概述
本文介绍了一种基于软件的、安全高效的GPU TEE。Honeycomb的关键思想是利用静态分析来验证GPU应用程序在加载时的安全性。与CPU TEE共同设计,以及添加操作系统和驱动程序支持,Honeycomb能够将操作系统和驱动程序从可信计算基础(TCB)中移除。验证还确保系统内的所有应用程序都是安全的,使通过GPU上的共享设备内存以明文形式交换数据成为一种简洁而安全的方法。
架构
1.Honeycomb
在AMD SEV-SNP TEE VM中启动一个应用。首先在VMPL0中启动SVSM。SVSM在VMPL1中引导BIOS,虚拟机Linux内核,用户空间的应用。SVSM控制所有的应用与GPU的交互。应用程序从Honeycomb中请求GTT内存用来与GPU进行交互。GTT内存可以作为内存副本的临时缓冲区。Honeycomb将GPU隔绝在sandbox VM中。安全监管者(SM)是一个管理程序负责管理驱动和GPU的交互。它确保GPU遵循特定的初始化顺序和持续跟踪设备内存页的所有权以便阻止在所用应用内设备内存的偶然共享。
2.验证器模块
为了执行GPU内核,应用首先加载包含GPU内核的二进制文件。验证器在Honeycomb中获取GPU内核的二进制代码和附带的前提条件作为输入。它验证每一条在GPU内核中的内存指令只能访虚拟地址空间的某些区域。验证器解码GPU内核的指令重构它的控制和数据流。它利用标量演化和多面模型将每一条内存指令的目标地址表示为符号表达式。它插入前提条件去判断目标地址的范围并且确保地址处在具体的区间内。
验证器要确保内核代码符合以下规定:
- 无悬空访问。GPU内核不可以从硬件寄存器中读取未初始化的值。
- 所有内存访问应在他们的区间内。所有内存访问的区间应该符合他们的访问政策。
- 控制流完整性。执行必须在设计好的GPU内核入口点处开始。内核仅仅可以传输它的控制到基本块的入口点。

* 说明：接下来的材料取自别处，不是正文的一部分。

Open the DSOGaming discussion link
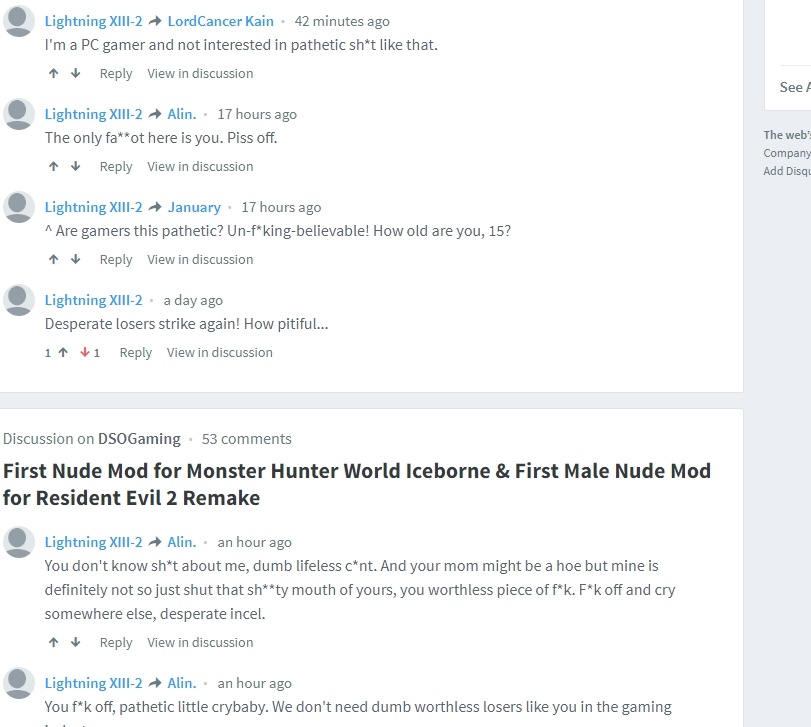This screenshot has height=727, width=811. (x=139, y=439)
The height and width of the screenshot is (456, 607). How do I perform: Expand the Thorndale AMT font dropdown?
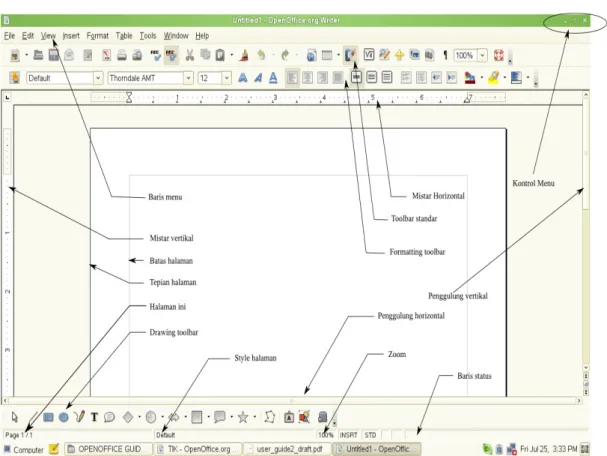pos(188,78)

验证器执行访问控制。有效地将GPU应用程序的虚拟地址空间划分为四个区域:受保护、只读(RO)、读写(RW)和私有,每个区域具有不同的访问策略。例如,应用不允许修改RO区域,但可以完全访问私有区域。Honeycomb将二进制代码和参数放在RO区域,以便恶意内核在通过验证后不能动态修改代码。此外,Honeycomb通过将缓冲区映射到不同的区域来实现安全IPC。蜂窝将IPC缓冲区映射到发送方的保护区和接收方的RO区。发送方调用可信的send()端点,将明文数据复制到IPC缓冲区,在该缓冲区中保密性和完整性都得到了保护。
3.安全监视模块
- 初始化。 Honeycomb强制不可信的GPU驱动遵循一个正确的初始化顺序。
- 启动GPU内核。 应用程序调用相同的用户空间API来启Honeycomb上的GPU内核。首先,应用程序调用hipModuleLoadData()来加载GPU二进制文件。API的实现将捕获到SVSM中,在那里SVSM验证内核,然后将内核复制到受保护的区域,并在它们通过验证的情况下记录它们的先决条件。

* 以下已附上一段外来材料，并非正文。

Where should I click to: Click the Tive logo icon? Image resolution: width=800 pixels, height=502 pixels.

- 隔绝地址空间。 在CPU端,Honeycomb利用SEV-SNP TEE中的现有机制来强制不同应用程序之间的隔离。在GPU端,SM拦截驱动程序和GPU之间的所有流量,以维护一个类似于Graviton[83]的RMP表,以跟踪页面的所有权。
- 安全数据传输。 Honeycomb实现了GPU和主机CPU之间的安全数据通信通道,并协调所有进出GPU设备内存的数据传输
4.安全高效的IPC
Honeycomb允许两个enclave在设备内存中安全地交换明文数据。为了创建IPC, Honeycomb将IPC缓冲区映射到发送方的保护区域和接收方的RO区域。发送方调用send()来启动IPC。send()是一个受信任的端点,它只是将数据复制到受保护的区域并更新IPC缓冲区的索引。接收端的GPU内核可以直接读取RO区域,但需要通过Honeycomb提供的recv()来更新索引。该方案是安全的,因为用户应用程序中的GPU内核不能访问保护区域,也不能写RO区域。